A bill that closes a loophole permitting over-the-counter derivatives providers to use client monies for more than just derivatives transactions has passed the upper house.
Schedule 5 of the recently passed Treasury Laws Amendment (2016 Measures No. 1) Bill 2016 specifically bars derivatives providers from using client money received in relation to certain derivatives from being used for any other purpose.
According to a summary of the bill included on the Parliament House website, the legislation was proposed by the government after a number of submissions to the Financial System Inquiry (FSI) highlighted concerns regarding client money, though the FSI’s final report did not explicitly list a need for increased protection.

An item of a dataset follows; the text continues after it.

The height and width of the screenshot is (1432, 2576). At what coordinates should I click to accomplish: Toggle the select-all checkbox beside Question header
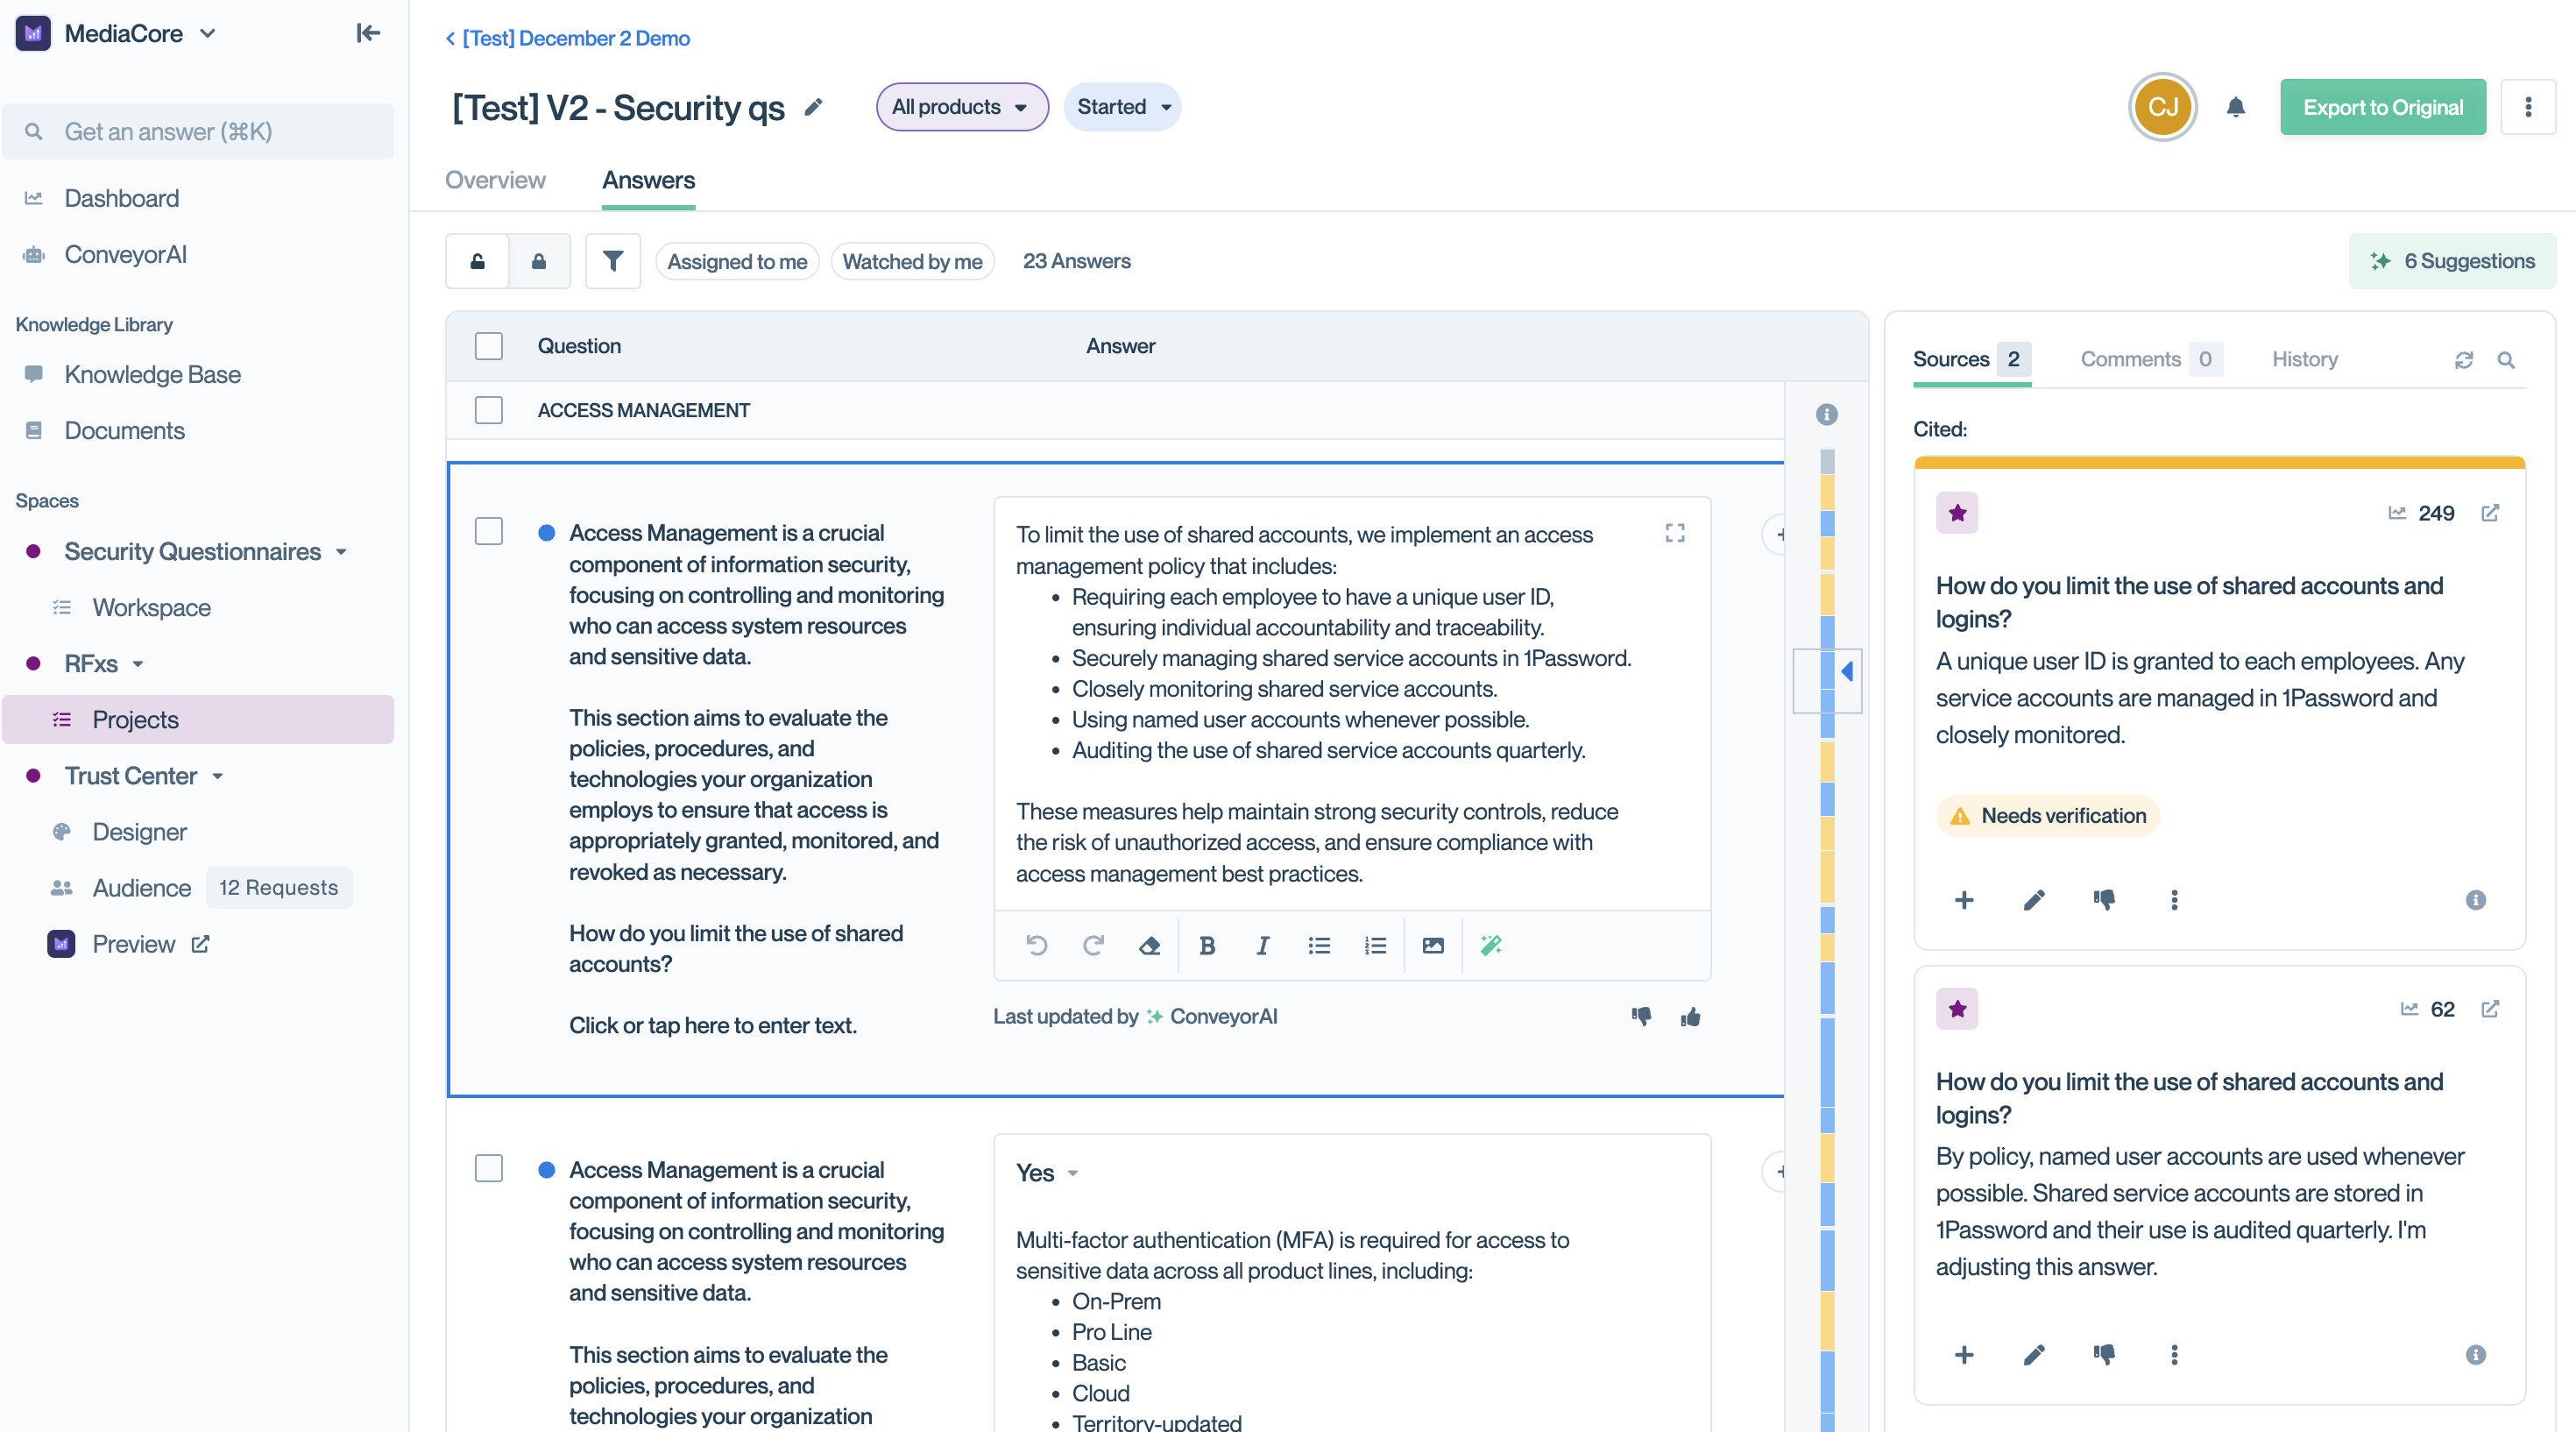(x=489, y=346)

“In its response to the FSI in October 2015, the government announced that it would ‘develop legislative amendments to improve protections for client monies held in relation to derivatives’,” Parliament House said.
In November 2016, Minister for Financial Services Kelly O’Dwyer reiterated government’s stance on the use of client monies by over-the-counter derivatives traders, saying that “use of client money for these purposes is either not permitted, or is more heavily regulated” in other G20 nations.
The new law will take effect a year after Royal Assent, Parliament House said, however section 1636A of the bill “provides that the protections enacted by the bill will apply to all client money from the date of commencement” regardless of whether that money was received by the Australian Financial Services Licensee before or after the date of commencement.